Die ideologische Ausrichtung der Hisbollah war bei ihrer Gründung klar pro-iranisch, sie übernahm die Staatsideologie des Irans und forderte insbesondere von den libanesischen Christen sich dem Islam zu öffnen. Doch in den darauffolgenden Jahren wandelte sich ihre Ausrichtung, von einer iranisch-schiistisch-islamistischen Bewegung hin zu einer libanesisch-patriotisch-schiitischen Kraft. In einem Land, das religiös so divers ist, daß es möglicherweise eine Einzigartigkeit in der Welt darstellt (ca. 35% Schiiten, ca. 25% Sunniten, 35-40% Christen verschiedener Konfessionen, 5% Drusen sowie 4% Alawiten), war dies notwendig. So leben im überwiegend schiitischen Südlibanon bis heute Christen, sowohl in ihren Dörfen als auch in größeren Städten wie Tyre oder Baalbek, in denen Schiiten die Mehrheit bilden.

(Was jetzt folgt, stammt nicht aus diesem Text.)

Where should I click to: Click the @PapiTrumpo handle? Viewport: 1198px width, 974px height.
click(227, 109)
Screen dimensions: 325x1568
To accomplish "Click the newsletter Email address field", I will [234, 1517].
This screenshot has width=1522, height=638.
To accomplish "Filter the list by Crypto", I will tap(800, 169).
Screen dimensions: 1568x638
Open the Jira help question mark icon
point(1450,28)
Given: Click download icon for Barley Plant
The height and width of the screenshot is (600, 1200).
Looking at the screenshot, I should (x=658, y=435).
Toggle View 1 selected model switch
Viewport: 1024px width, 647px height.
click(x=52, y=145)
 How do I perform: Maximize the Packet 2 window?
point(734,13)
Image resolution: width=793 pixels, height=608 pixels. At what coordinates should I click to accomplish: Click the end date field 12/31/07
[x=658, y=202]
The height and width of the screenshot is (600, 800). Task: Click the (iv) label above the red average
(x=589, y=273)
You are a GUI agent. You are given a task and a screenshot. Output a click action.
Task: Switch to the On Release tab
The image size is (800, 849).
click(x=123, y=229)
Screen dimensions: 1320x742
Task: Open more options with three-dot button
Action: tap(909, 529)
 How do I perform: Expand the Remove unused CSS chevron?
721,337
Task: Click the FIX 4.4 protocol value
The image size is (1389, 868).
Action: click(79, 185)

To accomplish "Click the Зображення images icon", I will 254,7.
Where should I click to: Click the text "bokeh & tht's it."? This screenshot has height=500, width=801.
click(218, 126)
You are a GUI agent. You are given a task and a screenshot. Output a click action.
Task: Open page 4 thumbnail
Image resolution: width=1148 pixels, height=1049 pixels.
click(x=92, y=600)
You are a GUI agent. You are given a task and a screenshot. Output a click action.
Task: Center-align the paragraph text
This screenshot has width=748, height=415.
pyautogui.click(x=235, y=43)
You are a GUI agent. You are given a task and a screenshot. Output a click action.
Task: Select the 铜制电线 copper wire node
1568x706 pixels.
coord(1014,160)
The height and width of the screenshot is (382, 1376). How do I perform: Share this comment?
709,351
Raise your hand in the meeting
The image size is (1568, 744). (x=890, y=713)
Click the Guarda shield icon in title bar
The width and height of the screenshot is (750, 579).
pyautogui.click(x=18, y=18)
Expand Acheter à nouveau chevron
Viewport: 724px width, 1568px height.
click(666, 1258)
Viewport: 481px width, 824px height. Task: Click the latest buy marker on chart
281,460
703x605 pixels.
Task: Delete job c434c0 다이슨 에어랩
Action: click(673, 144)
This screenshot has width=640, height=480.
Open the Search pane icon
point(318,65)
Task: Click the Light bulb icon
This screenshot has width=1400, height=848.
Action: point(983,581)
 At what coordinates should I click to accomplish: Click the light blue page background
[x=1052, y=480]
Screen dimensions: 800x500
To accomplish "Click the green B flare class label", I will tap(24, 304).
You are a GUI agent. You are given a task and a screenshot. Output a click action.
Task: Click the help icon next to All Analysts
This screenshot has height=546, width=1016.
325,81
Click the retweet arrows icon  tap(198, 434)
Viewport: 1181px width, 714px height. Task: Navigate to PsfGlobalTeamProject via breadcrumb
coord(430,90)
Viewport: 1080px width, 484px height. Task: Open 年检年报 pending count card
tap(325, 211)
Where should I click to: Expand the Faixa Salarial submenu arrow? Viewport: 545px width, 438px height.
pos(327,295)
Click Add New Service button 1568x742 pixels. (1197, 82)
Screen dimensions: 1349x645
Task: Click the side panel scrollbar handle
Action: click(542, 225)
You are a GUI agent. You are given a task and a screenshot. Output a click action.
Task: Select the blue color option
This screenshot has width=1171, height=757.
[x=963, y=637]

Auch unter Christen gibt es, vor allem seit den Kriegen gegen Israel und den IS, eine wachsende Unterstützung für die Hisbollah. Eine Umfrage aus dem Jahr 2014 zufolge, durchgeführt vom „Beirut Center for Research and Information“, unterstützen 66% der Christen die militärische Intervention der Hisbollah in Syrien. Auf politischer Ebene hat die Hisbollah zahlreiche christliche verbündete: Die „Freie Patriotische Bewegung“ von Präsident Aoun, die Marada-Bewegung, die armenische Tashnag oder den Skaff-Block. Aber nicht nur Christen zählen zu ihren Alliierten, die drusische „Libanesische Demokratische Partei“ als auch die alawitische „Arabische Demokratische Partei“ gehören dazu. Im Jahr 2015 begann man sogar Christen in der Bekaa-Ebene, die nahe der syrischen Grenze liegt, im Kampf auszubilden, damit die christlichen Bürgerwehren ihre Dörfer gegen das Einsickern von Dschihadisten zu verteidigen.
Den Islamischen Staat, der eine kleine Enklave im syrisch-libanesischen Gebiet kontrollierte, vertrieb man im Sommer 2017 in Zusammenarbeit mit der regulären Armee erfolgreich.
All dies fällt im Diskurs in westlichen Ländern leider allzu oft unter den Tisch, vor allem aus Unwißenheit. Daß die Hisbollah keine finstere, Ungläubige tötende Terrororganisation ist, fällt vielen schwer zu akzeptieren, selbst denjenigen, die sich für gebildet und intellektuell halten (Wobei sie eben in Wirklichkeit Pseudointellektuelle sind.).
Natürlich hat die Organisation auch Schattenseiten: Sie führte mehrmals Mordattentate auf israelische Zivilisten durch (zuletzt 2012 in Bulgarien). Die andere negative Seite ist die, mutmaßliche, Verstrickung der Hisbollah in den südamerikanischen Drogenhandel. Da der Libanon eine große Diaspora hat, alleine in Brasilien leben mehr Libanesen als im Libanon, reicht ihr Arm bis nach Lateinamerika. Dort sammelt sie spenden, manchmal auch auf der Basis von Drohungen, und verdient dort laut Geheimdienstberichten am Drogenhandel, was sie allerdings vehement bestreitet.
Alles in allem muss man im Westen realisieren, daß die Hisbollah eine militärische und politische Realität ist und daß ein großer Teil der Libanesen sie untersützt. Nachdem sie wieder in der nächsten Regierung sitzen wird, muss man sich in fairer und realistischer Weise auseinandersetzen.